Four days a week I go to a daycare to teach English. I have two ways of getting
there. One is to ride the bus. The other is to ride a bike. I tried out both options during the first week and found that the bus ride took longer than the bike ride. Also I just prefer to ride a bike over taking the bus. So now every day that I go to the internship I ride a bike. It has got to be one of the scariest things I have ever done and continue to do. Riding a bike in Iowa City, IA is a pleasant and joyful experience. The air is fresh, the sky is blue, and there few cars on the road and even fewer bikes. This trend does hold for the city of Hangzhou. Riding a bike here is terrifying and often times a near death experience. There is no blue sky; this would be a rare occurrence. The air smells of the industrial might of China, not thousands of acres of corn. Here there are a lot of cars and even more bikes, but not just bicycles. There are mopeds, e-bikes, rickshaws, scooters, and regular bicycles. All of these fit into one lane that is the same size as a regular lane for cars. There are so many bikes that during rush hour you are constantly riding next to someone and fearing that if you twitch slightly you will collide with the person next to you, in front of you, behind you and somehow on top of you; well, maybe on top of you.
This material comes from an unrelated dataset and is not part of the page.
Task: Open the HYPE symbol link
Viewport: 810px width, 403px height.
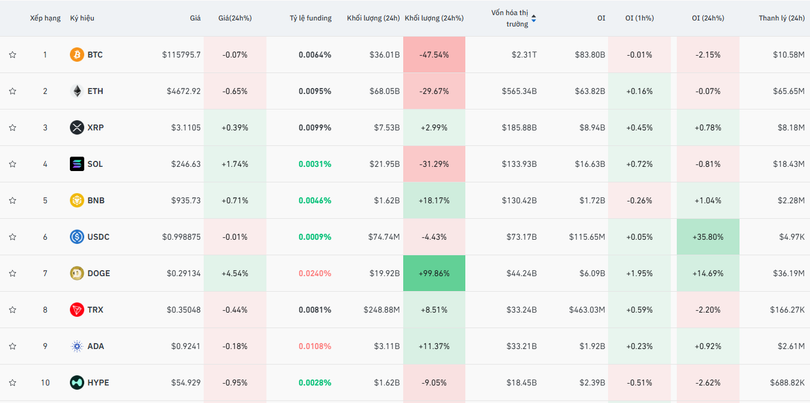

Riding in this small lane is very difficult but it does not compare to riding across an intersection.
Sometimes when I am stopped at an intersection I contemplate whether or not I should even try to cross it. For starters, the light turns green for bicycles only; but of course this is only at the large intersections and most cars don’t follow this rule. Even though the light is green for bikes you still fear that you will be hit by other bikes from the opposite side of the road. This is because when the bike light turns green for let’s say east and west traffic, the green light for going straight is not the only light that is activated. In addition to this the turn light is also green. So, if I am trying to continue straight across the intersection I also have to watch out for bikes that are going perpendicular to my path, because apparently when the traffic lights were installed this was deemed not hazardous at all. Apart from this you also must be cautious of the cars. At every intersection cars are also turning, and in order to get to the next road they must cut across the bicycle path. It would be nice if drivers did not attempt to turn when the bike light is green, but they do not do this.
Regardless of the color of the light, cars will still try to cut through the throng of bikes. I have witnessed several people on bikes and scooters be “bumped” by a car trying to make a right turn. Usually it is not too big of a deal; a few words are exchanged and the people move on in a pissed off manner. If a car does successfully cut through the ridiculous amount of bikes then they cause a “traffic jam” in the bike lane. In this momentary traffic jam, this literally lasts for 10 seconds, everyone who has a horn or a bell on their bike lays on it. Ringing your bike bell at a Mercedes Benz does absolutely nothing, but people do it anyway. If you can get across the intersection without getting hit by a car or bike it feels like a giant weight has been lifted off your shoulders. It is such a relief to make safely across and a true moment of triumph. Most of the time when I cross an intersection I will just start to yell really loud or make random noises; at least that way other bikers will know I’m there and probably try to avoid me. It is a strange sight here to see a foreigner on a bike, let alone a foreigner who is yelling for no apparent reason. When I finally get to my internship I can breathe easier, and I also have the feeling that I accomplished something great, even though thousands of people do it daily.
Every weekend I look forward to the beginning of the week, because my first task on Monday is to go to my internship. This also means that my first task is to make it to my internship alive. I considered trying to film this experience of riding my bike to my
internship during rush hour, but then I decided that I would not enjoyed eating Hangzhou asphalt. It is very hard to hold an umbrella and ride a bike here, let alone a video camera. I hope during my next two months here the most I will come out with is a broken limb.